### Problem requirements
Copy the records below word for word. Start at the line containing "The width and height of the screenshot is (720, 461)." and stop after the line containing "I want to click on y-tick-label: 35.0, so".

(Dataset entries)
[Start of section]

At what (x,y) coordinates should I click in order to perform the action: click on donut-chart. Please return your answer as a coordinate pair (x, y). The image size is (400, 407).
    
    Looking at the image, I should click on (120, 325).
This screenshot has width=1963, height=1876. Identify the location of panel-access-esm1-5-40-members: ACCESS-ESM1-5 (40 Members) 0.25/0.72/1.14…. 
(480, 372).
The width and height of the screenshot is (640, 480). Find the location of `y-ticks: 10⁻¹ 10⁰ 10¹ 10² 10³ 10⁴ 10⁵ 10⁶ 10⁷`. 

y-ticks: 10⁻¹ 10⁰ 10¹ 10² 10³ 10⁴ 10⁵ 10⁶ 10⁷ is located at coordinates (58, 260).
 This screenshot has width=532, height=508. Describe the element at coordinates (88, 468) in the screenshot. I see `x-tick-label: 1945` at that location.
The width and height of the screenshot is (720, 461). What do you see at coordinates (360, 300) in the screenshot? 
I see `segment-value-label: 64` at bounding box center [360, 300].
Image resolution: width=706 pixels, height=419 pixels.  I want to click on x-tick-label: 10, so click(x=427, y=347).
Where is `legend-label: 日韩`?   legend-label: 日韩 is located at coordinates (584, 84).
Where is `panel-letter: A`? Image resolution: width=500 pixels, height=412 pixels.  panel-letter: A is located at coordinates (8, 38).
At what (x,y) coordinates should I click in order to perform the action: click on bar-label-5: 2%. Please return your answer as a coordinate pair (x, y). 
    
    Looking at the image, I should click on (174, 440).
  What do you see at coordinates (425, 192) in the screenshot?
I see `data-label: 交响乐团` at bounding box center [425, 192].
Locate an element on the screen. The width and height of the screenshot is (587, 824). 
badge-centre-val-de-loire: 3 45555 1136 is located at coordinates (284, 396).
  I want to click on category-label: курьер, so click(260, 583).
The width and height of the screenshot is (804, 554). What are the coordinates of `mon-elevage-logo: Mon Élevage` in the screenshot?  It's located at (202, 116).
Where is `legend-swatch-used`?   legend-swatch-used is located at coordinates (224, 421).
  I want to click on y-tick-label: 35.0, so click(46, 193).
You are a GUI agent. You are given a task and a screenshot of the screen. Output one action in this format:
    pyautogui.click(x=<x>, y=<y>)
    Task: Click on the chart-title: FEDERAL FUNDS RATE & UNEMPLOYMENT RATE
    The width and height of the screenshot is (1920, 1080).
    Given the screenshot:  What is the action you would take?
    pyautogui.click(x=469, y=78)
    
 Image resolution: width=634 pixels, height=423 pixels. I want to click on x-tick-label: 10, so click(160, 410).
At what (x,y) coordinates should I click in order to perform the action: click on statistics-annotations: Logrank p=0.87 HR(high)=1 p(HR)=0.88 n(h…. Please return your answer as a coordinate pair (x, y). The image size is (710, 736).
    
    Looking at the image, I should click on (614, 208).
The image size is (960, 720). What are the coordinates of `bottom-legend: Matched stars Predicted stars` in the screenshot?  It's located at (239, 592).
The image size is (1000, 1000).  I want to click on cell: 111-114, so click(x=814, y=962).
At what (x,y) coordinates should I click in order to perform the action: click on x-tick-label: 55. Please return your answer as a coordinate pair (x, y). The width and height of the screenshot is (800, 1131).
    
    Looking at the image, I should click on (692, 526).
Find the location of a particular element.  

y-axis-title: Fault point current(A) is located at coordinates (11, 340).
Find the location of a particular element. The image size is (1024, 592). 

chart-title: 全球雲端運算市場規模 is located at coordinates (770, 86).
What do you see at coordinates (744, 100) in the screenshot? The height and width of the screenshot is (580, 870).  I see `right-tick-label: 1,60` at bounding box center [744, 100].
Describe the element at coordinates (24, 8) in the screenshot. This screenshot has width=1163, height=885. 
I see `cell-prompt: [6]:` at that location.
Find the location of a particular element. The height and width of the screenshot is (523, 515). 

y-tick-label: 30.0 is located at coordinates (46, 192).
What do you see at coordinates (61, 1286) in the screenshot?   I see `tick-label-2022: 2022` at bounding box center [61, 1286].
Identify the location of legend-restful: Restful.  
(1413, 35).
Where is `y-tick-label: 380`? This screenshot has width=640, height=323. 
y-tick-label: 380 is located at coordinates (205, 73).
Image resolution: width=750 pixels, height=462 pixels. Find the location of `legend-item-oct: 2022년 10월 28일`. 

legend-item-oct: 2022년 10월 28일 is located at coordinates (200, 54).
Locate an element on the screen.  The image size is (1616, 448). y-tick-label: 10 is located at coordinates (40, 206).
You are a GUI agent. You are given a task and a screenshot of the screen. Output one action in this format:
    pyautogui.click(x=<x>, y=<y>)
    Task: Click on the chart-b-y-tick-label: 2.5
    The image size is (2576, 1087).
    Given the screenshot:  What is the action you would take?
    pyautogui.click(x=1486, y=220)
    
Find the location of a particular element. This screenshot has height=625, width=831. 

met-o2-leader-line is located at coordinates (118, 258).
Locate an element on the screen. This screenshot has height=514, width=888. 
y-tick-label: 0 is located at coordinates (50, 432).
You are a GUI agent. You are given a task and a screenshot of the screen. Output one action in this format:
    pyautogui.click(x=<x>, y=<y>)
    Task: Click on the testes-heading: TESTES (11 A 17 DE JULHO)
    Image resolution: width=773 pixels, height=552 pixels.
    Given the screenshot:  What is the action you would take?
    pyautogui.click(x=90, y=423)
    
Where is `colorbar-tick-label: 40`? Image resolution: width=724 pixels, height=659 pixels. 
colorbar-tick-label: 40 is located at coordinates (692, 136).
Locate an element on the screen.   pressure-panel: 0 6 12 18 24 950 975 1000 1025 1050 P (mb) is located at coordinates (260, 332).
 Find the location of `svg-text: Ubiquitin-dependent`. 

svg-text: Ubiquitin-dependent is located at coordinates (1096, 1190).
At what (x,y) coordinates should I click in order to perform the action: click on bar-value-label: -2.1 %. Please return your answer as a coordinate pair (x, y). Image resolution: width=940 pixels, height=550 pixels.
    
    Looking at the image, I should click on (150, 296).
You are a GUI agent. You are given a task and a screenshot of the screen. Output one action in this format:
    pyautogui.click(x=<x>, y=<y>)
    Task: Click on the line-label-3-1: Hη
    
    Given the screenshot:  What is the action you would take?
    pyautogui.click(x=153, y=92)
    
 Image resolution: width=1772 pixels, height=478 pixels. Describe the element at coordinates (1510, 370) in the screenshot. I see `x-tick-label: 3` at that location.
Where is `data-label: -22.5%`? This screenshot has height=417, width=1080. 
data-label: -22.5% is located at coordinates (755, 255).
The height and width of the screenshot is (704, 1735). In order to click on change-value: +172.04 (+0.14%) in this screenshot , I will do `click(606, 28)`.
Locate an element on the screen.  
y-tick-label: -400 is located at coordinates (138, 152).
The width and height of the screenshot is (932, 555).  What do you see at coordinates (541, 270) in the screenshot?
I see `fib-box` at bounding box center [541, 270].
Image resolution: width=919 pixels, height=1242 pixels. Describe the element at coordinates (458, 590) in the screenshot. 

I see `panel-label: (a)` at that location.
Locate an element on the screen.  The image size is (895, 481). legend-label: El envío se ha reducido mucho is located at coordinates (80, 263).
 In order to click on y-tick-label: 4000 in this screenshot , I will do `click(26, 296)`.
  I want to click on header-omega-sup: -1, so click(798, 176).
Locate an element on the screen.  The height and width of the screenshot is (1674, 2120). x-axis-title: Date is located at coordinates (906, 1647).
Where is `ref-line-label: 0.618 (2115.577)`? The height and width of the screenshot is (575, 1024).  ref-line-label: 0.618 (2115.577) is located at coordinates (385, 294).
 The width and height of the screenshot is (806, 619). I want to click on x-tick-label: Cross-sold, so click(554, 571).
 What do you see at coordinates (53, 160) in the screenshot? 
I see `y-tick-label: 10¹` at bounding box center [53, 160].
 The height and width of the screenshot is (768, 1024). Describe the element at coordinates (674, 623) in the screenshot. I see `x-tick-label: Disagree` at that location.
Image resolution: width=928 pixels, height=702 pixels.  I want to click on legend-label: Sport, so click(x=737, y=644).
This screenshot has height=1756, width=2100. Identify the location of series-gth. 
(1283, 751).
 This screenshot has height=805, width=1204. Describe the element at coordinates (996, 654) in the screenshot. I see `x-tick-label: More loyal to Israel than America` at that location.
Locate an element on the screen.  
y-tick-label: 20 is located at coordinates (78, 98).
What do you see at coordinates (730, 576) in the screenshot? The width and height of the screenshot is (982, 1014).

[End of section]

### Task response
The width and height of the screenshot is (720, 461). What do you see at coordinates (360, 300) in the screenshot? 
I see `segment-value-label: 64` at bounding box center [360, 300].
Image resolution: width=706 pixels, height=419 pixels.  I want to click on x-tick-label: 10, so click(x=427, y=347).
Where is `legend-label: 日韩`?   legend-label: 日韩 is located at coordinates (584, 84).
Where is `panel-letter: A`? Image resolution: width=500 pixels, height=412 pixels.  panel-letter: A is located at coordinates (8, 38).
At what (x,y) coordinates should I click in order to perform the action: click on bar-label-5: 2%. Please return your answer as a coordinate pair (x, y). 
    
    Looking at the image, I should click on (174, 440).
  What do you see at coordinates (425, 192) in the screenshot?
I see `data-label: 交响乐团` at bounding box center [425, 192].
Locate an element on the screen. The width and height of the screenshot is (587, 824). 
badge-centre-val-de-loire: 3 45555 1136 is located at coordinates (284, 396).
  I want to click on category-label: курьер, so click(260, 583).
The width and height of the screenshot is (804, 554). What are the coordinates of `mon-elevage-logo: Mon Élevage` in the screenshot?  It's located at (202, 116).
Where is `legend-swatch-used`?   legend-swatch-used is located at coordinates (224, 421).
  I want to click on y-tick-label: 35.0, so click(46, 193).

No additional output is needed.